Ainsi, par exemple, l’employeur est en droit de licencier le salarié pour faute, dès lors que le retrait ou la suspension du permis de conduire résulte d’une conduite en état d’ébriété ou d’une consommation de produits stupéfiants.

La Cour de cassation a ainsi reconnu qu’une conduite en état d’ébriété ou un excès de vitesse, mettant en danger la sécurité des autres usagers de la route, pouvaient justifier un licenciement pour faute grave (v. notamment Cass. Soc., 30 septembre 2013, n°12-17.182).

  1. Lorsque l’infraction est commise en dehors du temps de travail

En dehors du temps de travail, un retrait ou une suspension du permis de conduire ne peuvent jamais justifier une sanction disciplinaire, quelle qu’elle soit (avertissement, blâme, licenciement pour faute etc.).

Un fait commis dans le cadre de la vie privée du salarié ne peut justifier une sanction disciplinaire.

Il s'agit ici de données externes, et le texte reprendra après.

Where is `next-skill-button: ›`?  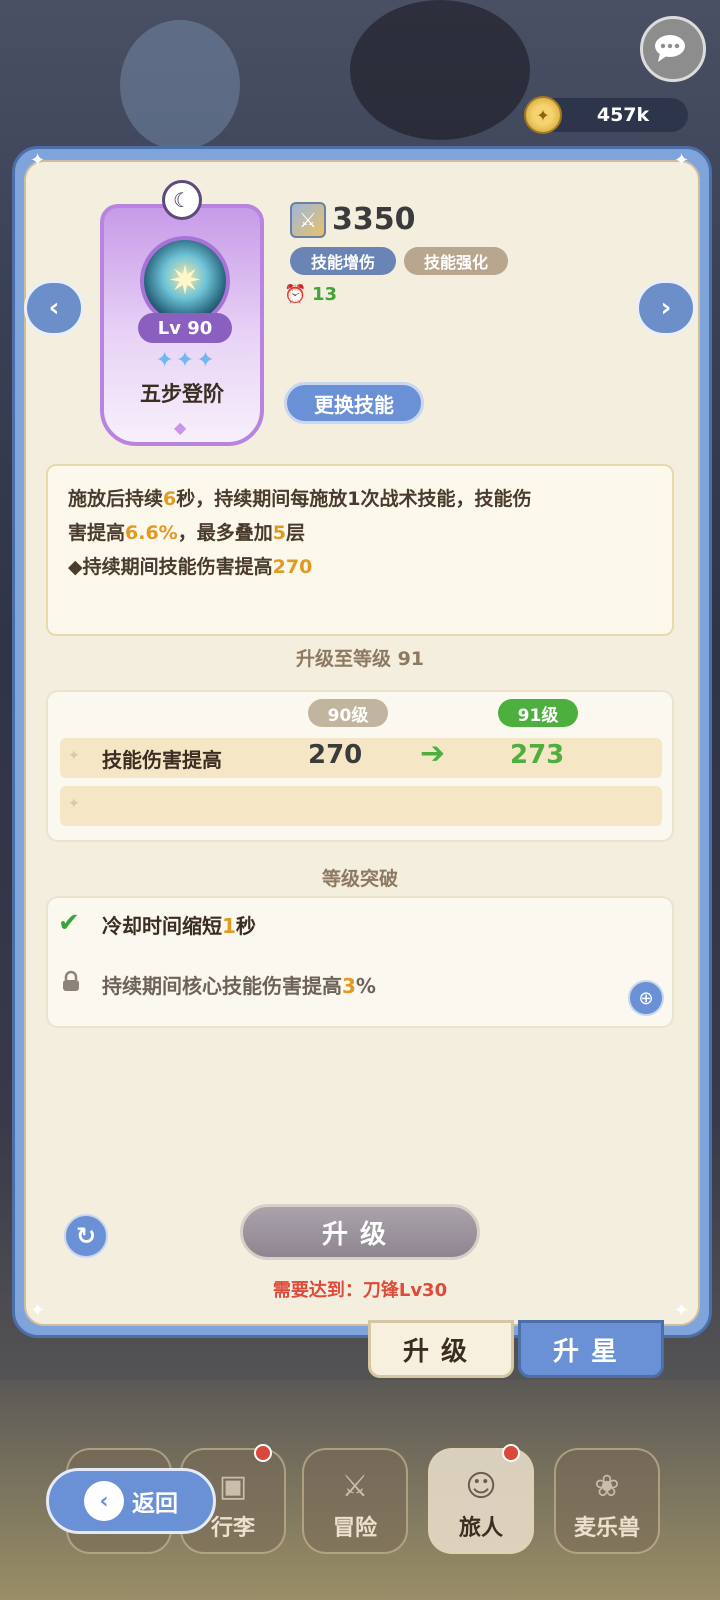 next-skill-button: › is located at coordinates (666, 308).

Dans ce cadre, une mesure de licenciement disciplinaire notifiée au salarié serait dépourvue de cause réelle et sérieuse (Cass. Soc., 10 juillet 2013, n°12-16.878). Seul un licenciement pour trouble objectif pourrait être invoqué par l’employeur si les conditions sont réunies.

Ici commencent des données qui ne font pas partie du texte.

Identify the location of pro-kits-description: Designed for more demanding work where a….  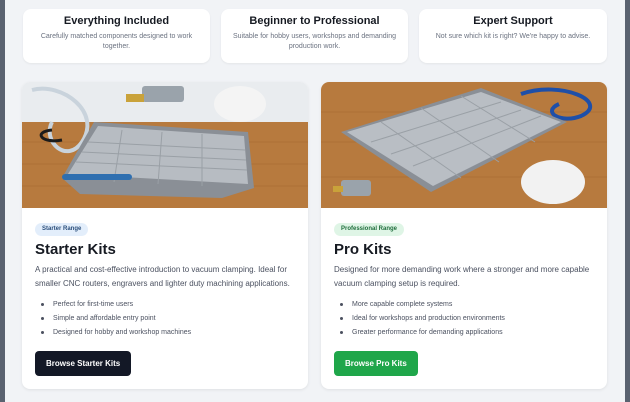
(462, 276).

  1. Les effets de l’annulation du permis de conduire

Lorsque l’employeur procède au licenciement de son salarié en raison du retrait temporaire de son permis de conduire, ce dernier s’expose au risque que la décision de retrait de permis soit annulée par le juge administratif.

La décision administrative annulant le retrait du permis de conduire ayant un effet rétroactif, la mesure de licenciement notifiée par l’employeur devient alors sans cause réelle et sérieuse, même si elle était justifiée antérieurement à la décision du juge administratif (Cass. Soc., 12 décembre 2012, n°12-13.522).

  1. Quelles solutions alternatives au licenciement en cas de suspension ou de retrait du permis de conduire du salarié ?

En cas de suspension ou de retrait de son permis de conduire, le salarié peut proposer à son employeur des solutions de substitution, comme par exemple se faire conduire le temps de la suspension ou prendre les transports en commun.

Si l’employeur ne veut pas se séparer d’un collaborateur en raison d’une suspension du permis de conduire, il peut par exemple proposer au salarié de prendre ses congés payés, ses JRTT ou décider de suspendre temporairement le contrat de travail du salarié, dès lors que l’exécution du contrat de travail rend indispensable la détention du permis de conduire par le salarié.

L’employeur peut également proposer au salarié d’utiliser son compte-épargne temps, à la condition que l’accord sur le compte-épargne temps autorise le salarié à en faire usage pour convenance personnelle.